-- Start of Records for this exercise --
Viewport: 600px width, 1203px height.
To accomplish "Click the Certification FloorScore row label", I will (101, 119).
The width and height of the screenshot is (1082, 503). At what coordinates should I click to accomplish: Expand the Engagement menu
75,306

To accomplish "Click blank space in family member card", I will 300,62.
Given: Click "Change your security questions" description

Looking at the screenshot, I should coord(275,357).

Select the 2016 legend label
-- End of Records for this exercise --
Instructions to follow
Render every line of the items above as a numbered list, omitting blank lines.

Result of the task
1. Viewport: 600px width, 1203px height.
2. To accomplish "Click the Certification FloorScore row label", I will (101, 119).
3. The width and height of the screenshot is (1082, 503). At what coordinates should I click to accomplish: Expand the Engagement menu
4. 75,306
5. To accomplish "Click blank space in family member card", I will 300,62.
6. Given: Click "Change your security questions" description
7. Looking at the screenshot, I should coord(275,357).
8. Select the 2016 legend label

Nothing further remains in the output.